ACTIVITY: From the records below, extract only the lines running from the line with "Given: Click the 1025 pressure axis label" to the line with "The width and height of the screenshot is (550, 385).", both lines included, reproducing them exactly.

Pixel coordinate grounding data:

----

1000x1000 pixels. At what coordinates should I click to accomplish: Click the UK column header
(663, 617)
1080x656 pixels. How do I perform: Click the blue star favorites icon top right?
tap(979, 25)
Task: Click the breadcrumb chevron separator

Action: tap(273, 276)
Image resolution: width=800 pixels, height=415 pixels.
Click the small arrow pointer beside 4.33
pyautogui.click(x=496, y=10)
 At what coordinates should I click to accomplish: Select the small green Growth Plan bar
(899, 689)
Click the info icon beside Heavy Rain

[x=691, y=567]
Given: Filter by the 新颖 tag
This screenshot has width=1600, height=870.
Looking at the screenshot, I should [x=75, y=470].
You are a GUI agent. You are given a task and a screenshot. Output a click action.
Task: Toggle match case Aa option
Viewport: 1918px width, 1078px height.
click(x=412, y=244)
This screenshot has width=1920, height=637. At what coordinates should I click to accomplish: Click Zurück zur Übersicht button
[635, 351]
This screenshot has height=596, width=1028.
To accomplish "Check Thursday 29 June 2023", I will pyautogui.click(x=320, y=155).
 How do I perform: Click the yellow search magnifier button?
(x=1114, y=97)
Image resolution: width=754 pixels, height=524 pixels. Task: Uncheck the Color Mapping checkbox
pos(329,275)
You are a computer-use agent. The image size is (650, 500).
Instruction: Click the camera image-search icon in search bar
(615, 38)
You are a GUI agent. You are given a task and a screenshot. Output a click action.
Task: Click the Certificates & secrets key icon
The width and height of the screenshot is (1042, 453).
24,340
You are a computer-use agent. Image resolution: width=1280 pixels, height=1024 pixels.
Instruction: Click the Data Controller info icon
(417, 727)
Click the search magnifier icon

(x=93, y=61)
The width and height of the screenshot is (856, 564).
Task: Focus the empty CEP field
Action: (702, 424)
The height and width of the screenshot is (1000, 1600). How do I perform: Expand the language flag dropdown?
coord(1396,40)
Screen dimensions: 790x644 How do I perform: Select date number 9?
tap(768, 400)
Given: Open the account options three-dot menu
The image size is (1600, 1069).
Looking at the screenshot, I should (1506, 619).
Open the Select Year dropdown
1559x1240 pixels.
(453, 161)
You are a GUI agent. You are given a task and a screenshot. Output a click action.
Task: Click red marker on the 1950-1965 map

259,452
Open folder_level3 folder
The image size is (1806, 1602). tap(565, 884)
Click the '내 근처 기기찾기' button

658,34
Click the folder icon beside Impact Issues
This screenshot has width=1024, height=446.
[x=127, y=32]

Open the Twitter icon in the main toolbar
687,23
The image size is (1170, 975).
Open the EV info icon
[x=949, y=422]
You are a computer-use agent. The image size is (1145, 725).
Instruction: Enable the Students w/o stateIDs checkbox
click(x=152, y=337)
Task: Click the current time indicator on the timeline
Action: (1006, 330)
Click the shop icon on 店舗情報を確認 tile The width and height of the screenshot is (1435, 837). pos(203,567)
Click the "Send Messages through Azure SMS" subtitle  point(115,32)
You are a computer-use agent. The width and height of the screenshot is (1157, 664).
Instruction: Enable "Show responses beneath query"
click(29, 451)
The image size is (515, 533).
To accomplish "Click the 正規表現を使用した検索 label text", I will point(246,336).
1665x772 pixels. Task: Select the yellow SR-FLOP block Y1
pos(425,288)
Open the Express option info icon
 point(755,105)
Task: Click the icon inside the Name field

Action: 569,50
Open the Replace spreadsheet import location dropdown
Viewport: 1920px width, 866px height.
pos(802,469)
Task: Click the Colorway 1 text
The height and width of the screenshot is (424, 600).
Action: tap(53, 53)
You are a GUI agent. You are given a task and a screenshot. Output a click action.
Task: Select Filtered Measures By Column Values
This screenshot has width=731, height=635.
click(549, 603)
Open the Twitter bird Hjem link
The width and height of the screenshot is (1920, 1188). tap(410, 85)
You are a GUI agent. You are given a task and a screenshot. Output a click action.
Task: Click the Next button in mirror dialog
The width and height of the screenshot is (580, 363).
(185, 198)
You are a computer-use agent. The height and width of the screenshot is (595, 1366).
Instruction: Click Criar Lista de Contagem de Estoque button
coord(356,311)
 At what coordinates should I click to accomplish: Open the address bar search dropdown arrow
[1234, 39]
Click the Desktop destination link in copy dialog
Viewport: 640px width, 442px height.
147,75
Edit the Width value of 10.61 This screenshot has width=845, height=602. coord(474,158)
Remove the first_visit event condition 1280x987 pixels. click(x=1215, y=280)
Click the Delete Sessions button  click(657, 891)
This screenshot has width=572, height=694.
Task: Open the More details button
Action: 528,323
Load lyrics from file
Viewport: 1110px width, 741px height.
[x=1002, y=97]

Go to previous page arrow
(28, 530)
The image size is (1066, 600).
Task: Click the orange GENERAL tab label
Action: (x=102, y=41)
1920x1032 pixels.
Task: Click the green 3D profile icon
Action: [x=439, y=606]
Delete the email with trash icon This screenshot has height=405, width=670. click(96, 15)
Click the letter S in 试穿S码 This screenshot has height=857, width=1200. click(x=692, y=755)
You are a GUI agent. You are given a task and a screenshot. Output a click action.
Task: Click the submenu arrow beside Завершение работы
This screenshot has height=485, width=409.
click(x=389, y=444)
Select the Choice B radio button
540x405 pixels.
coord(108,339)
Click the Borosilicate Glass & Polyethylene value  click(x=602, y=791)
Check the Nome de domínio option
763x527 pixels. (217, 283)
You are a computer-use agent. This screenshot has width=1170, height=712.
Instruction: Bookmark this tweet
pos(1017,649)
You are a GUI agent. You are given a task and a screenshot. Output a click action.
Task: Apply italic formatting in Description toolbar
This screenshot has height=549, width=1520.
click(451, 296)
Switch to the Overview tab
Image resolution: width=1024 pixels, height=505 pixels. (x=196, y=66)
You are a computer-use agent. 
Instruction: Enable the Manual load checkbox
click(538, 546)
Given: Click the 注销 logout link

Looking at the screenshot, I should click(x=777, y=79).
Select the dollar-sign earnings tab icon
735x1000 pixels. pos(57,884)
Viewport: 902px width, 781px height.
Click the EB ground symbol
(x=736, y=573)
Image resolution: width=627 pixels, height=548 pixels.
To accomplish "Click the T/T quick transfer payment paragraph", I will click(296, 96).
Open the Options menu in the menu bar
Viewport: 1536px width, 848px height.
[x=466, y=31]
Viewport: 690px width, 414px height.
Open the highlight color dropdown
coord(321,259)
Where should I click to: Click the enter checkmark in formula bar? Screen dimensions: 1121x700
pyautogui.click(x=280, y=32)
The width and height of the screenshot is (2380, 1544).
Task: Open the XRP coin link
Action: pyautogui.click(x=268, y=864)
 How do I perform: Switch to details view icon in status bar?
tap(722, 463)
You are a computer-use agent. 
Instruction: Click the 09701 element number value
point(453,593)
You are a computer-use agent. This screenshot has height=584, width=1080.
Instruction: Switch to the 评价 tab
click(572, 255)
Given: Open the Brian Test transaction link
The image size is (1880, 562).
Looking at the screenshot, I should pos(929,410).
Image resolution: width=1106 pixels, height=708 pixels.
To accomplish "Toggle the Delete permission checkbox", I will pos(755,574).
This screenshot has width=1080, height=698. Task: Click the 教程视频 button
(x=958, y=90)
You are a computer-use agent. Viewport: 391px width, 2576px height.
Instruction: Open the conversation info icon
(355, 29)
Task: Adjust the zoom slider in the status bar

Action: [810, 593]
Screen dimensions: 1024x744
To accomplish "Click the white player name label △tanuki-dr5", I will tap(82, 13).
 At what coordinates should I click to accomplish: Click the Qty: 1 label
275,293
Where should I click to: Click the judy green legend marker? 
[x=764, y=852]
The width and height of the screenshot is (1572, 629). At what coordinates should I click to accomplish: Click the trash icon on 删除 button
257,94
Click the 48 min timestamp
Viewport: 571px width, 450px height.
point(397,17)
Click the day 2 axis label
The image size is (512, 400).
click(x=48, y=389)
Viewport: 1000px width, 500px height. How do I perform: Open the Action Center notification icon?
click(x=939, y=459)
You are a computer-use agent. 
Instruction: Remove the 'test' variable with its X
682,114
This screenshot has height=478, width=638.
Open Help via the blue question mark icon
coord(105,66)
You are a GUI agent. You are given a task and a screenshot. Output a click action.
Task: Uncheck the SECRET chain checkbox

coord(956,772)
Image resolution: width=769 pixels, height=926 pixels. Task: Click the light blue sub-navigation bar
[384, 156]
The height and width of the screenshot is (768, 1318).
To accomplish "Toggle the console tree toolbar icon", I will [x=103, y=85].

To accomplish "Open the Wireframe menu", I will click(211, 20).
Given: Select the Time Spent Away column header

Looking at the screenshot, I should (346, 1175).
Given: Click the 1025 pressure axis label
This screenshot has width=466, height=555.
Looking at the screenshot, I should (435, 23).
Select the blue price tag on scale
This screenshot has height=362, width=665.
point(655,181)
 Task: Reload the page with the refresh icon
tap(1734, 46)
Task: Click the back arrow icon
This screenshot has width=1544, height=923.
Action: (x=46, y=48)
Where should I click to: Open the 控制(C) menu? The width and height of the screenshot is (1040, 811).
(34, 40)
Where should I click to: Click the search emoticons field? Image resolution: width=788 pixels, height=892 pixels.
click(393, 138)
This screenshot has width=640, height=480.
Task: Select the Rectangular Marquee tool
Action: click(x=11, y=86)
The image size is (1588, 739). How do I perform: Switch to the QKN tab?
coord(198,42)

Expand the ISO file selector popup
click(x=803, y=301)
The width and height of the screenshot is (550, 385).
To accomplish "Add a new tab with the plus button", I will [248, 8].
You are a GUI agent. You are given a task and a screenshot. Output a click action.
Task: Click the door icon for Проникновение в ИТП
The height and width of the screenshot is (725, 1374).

----

OUTPUT OF THE EXERCISE:
Given: Click the 1025 pressure axis label
This screenshot has width=466, height=555.
Looking at the screenshot, I should (435, 23).
Select the blue price tag on scale
This screenshot has height=362, width=665.
point(655,181)
 Task: Reload the page with the refresh icon
tap(1734, 46)
Task: Click the back arrow icon
This screenshot has width=1544, height=923.
Action: (x=46, y=48)
Where should I click to: Open the 控制(C) menu? The width and height of the screenshot is (1040, 811).
(34, 40)
Where should I click to: Click the search emoticons field? Image resolution: width=788 pixels, height=892 pixels.
click(393, 138)
This screenshot has width=640, height=480.
Task: Select the Rectangular Marquee tool
Action: click(x=11, y=86)
The image size is (1588, 739). How do I perform: Switch to the QKN tab?
coord(198,42)

Expand the ISO file selector popup
click(x=803, y=301)
The width and height of the screenshot is (550, 385).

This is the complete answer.